Is safeguarding data the pre-eminent challenge in the rapidly changing world of healthcare IT?

Healthcare technologies and mobile working practices are producing more data than ever before, so there are more opportunities for data to be lost or stolen.

Technology is the driving force behind improvements in modern healthcare and better use of technology has the power to transform the quality and reduce the cost of health and care services. It can also give patients and citizens more control over their care, empower carers and support the development of new medicines and treatments.

However, as healthcare providers automate their medical records, clinical systems, and medical imaging, protecting the privacy of patient information and securing IT infrastructures is becoming increasingly challenging. Healthcare organisations are facing an increasing number of security threats that risk patient information falling into the wrong hands. In response, countries around the world are implementing new security and privacy laws for healthcare, alongside heightened enforcement and stiffer penalties.
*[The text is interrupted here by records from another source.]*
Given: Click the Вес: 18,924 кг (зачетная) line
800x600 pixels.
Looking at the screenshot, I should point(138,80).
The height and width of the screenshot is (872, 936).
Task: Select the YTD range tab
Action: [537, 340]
The problem is that new healthcare technologies and mobile working practices are producing more data than ever before. And with it, there are more opportunities for data to be lost or stolen. The urgency of addressing security risks in healthcare has never been greater.

Emerging threats

Since health data is attractive to criminals, it is no surprise that health organisations have experienced a series of highly publicised data breaches.  The recent annual healthcare data privacy and security survey from the Ponemon Institute found that despite the healthcare industry experiencing its worst year in history for data breaches in 2015, there’s been no giant leap forward in terms of tightening up data security.

According to the report, 89 per cent of leaders surveyed said their healthcare organizations had experienced a data breach in the prior two years. And nearly half of them (45 per cent) had seen more than five breaches.  In 2015, 112 million medical records were breached in the US alone. Ransomware in particular is becoming a more prevalent threat actor.

In fact, IT security professionals in the European healthcare industry have a difficult job to do. Every day they face the seemingly impossible task of delivering on two opposing goals: enabling the connectivity and transparency that power digital healthcare, while maintaining strong barriers to protect data, devices and networks from data breaches and cyber-threats.

This challenge is made even harder because digital healthcare allows ever more non-security trained medical staff to access and share confidential patient data.  New security vulnerabilities are opening up all over the place and, if left unprotected, will quickly be seized on by cyber-attackers.

Better and more accessible treatment

A number of industry analysts have observed that increased accessibility of treatment is one of the most tangible ways that technology has changed healthcare.  The number of tools to track patient health data has exploded in recent years, powered by the cloud and enabled by the ubiquity of smart mobile devices and online storage.

Mobile-based tools increase the quality of care for patients, gives patients the ability to better understand and manage their own health, and provides better outcomes at a lower cost for healthcare professionals.

In addition, the explosion of wearable technology, such as FitBit and Nike Fuel Band, provides medical professionals with the data they need to effectively treat their patients on a day-to-day basis. As with mobile technology, wearable sensors introduce risk as well as reward. Organisations must consider where data generated from the sensors is stored and how it is stored.

The emergence of these technologies is fueling the trends towards preventative and out of hospital care. But complex regulatory concerns and patient-care priorities affect the speed with which technology can be adopted and implemented in the healthcare industry.

The growing digital health industry also encourages the free movement of medical data with the objective of advancing clinical understanding. This can range from patients submitting personal information by app or wearable device to doctors sharing new forms of data such as genetic records.

Patients may have to be convinced, however, because so far the healthcare provider industry has not proved an entirely trustworthy custodian of digital medical records.

Safeguarding data

Hospital technology is evolving quickly. Laptops and mobile devices are proliferating both inside and outside the hospital—as are interconnected medical devices that, increasingly, operate on common IT platforms and are susceptible to the same security risks as traditional IT devices. This rapid pace of a change means that hospitals are under pressure to maintain numerous isolated IT assets.

Any organisation that seeks to leverage mobile and cloud technology for its patients and employees must take great care to ensure that security, privacy and regulatory concerns are being addressed.

The reason why the number of breaches persist is that more often than not the culture of hospitals is to focus on the patient, as it should be. But the problem is that there is a widespread  lack of accountability in the healthcare system for protecting data.

Healthcare providers and their IT security teams need to implement the sophisticated, high quality protection that will allow them to manage and protect this data.  Not just for the sake of ‘tick-box’ compliance or to avoid a punitive fine and embarrassing reputational damage, but because doing so will ensure that they and their patients can reap the many rewards of advanced digital healthcare, confident in the knowledge that data, devices and networks are secure.

One of the greatest opportunities of the 21st century is the potential to safely harness the power of the technology revolution, which has transformed our society, to meet the challenges of improving health and providing better, safer, sustainable care for all.